Here is a partial list of active organizations who are working on behalf of the earth. This list grows as I discover new initiatives in related fields.
Earth First! earthfirst.org
Environmental Working Group. (EWG) ewe.org
Josephine Porter Institute for Applied Biodynamics. jpibiodynamics.org
The Cornucopia Institute cultivate@cornucopia.org
Michael Fields Agricultural Institute michaelfields.org
Southern Environmental Law Center southern environment.org
Rodale Institute rodaleinstitute.org
Kathy Fairchild says
Yes, you have captured the essence. Healing the earth and ourselves seems at times completely beyond reach; then again maybe if we started now… The divisive thought and aggressive actions seem so symptomatic of fear. People are marking off their “territory” trying to define what they can preserve and defend at all costs (mostly to others). Not a good feeling. The pandemic is a defining moment and so far not liking the definition at all. Will do what we can to connect with others and take care of the earth as it is all we have. Isolation at home has a lot of gardens and properties looking really good, perhaps organics will enjoy a boom as a result. We can only hope.
Kate says
I have a favorite memory from a lecture on biodynamic orcharding about the orchardist seeing his healing applications travel across borders, benefiting more than just his own trees. Profoundly simple words, dear friend, “take care of the earth and each other, all we have.”
And keep singing.
Barry Jensen says
This is a great essay, so pertinent to the struggle we face here, small farms declining, agribusiness rolling over local legislative bodies like the road grader flattening the hillsides, fueled by Washington supported chemical corporations with monoculture mindsets.
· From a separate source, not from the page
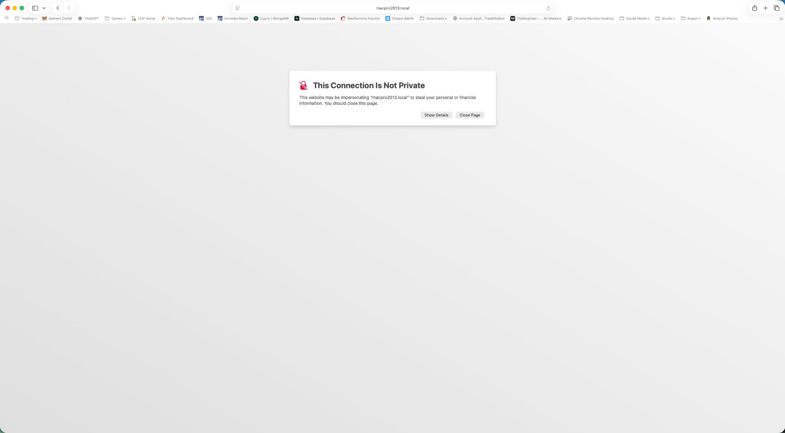
Task: Open the Chrome Remote Desktop bookmark
Action: click(x=590, y=18)
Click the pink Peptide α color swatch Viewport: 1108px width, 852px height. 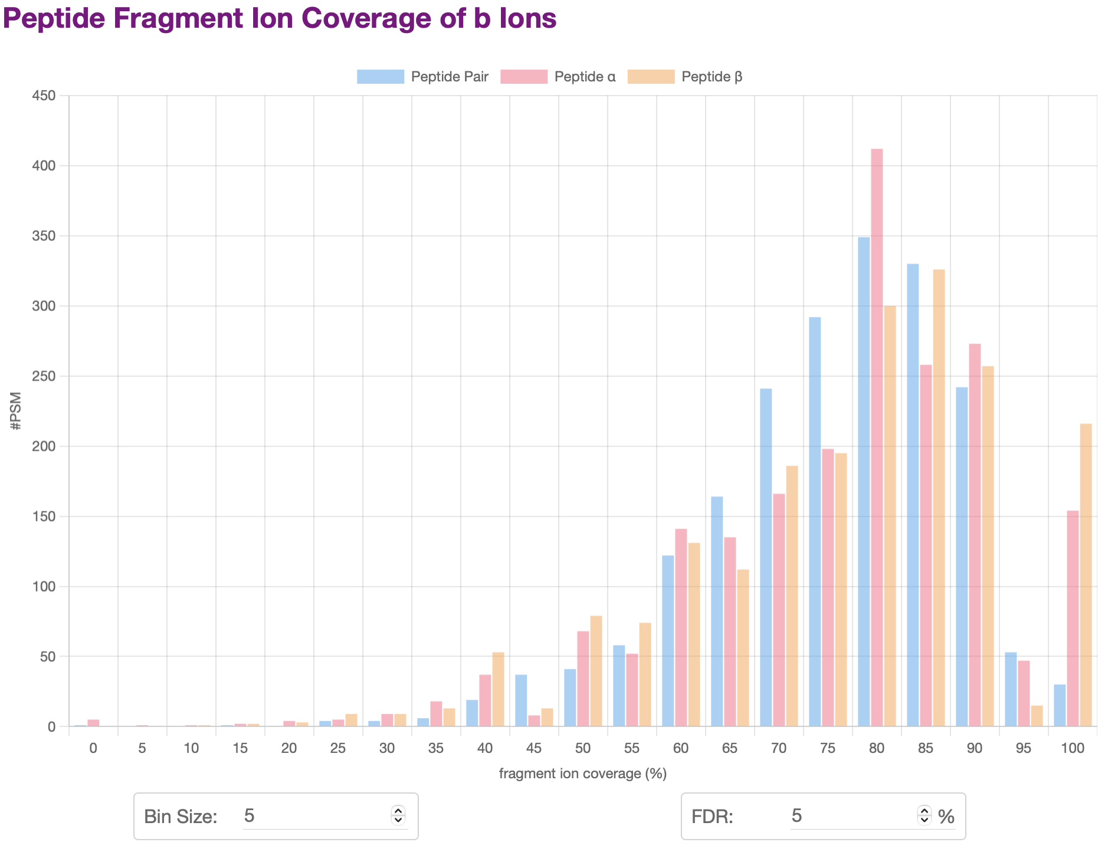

There is a continuing battle here with corporate farming versus small organic operations, obviously with imbalanced monetary support in favor of corporate profits, almost like they believe they are growing money, not food. As a matter of fact, they don’t really care about the quality of food, only quantity, and any diversity that removes profit from the bottom line is vehemently discouraged. With the unfortunate reality that money elects our representatives, wealthy corporations are in total control of our precious resources, and we face uphill battles trying to convince our “representatives” we are going in the wrong direction regarding agriculture; that the cyclical rejuvenation and diversity is what creates the soil that we depend on for nourishment, not a chemical spray that determines the one and only crop that will grow in that soil. I continue to try to be hopeful that somewhere in the future, common sense and science will drain the coffers that greedy egoists use to maintain control of the idiots now deregulating any chance of building a balanced ecosystem capable of maintaining life on this planet. Yes, we are sick as a country, in many realms, and need essays such as yours to point that out to us, over and over until the light bulb illuminates our cadaverous complexion and shows us how close to the edge we are.
Kate says
I love you for trying to be hopeful.
If ever I have a need for a succinct elegant statement on our collective truth, may I use your words?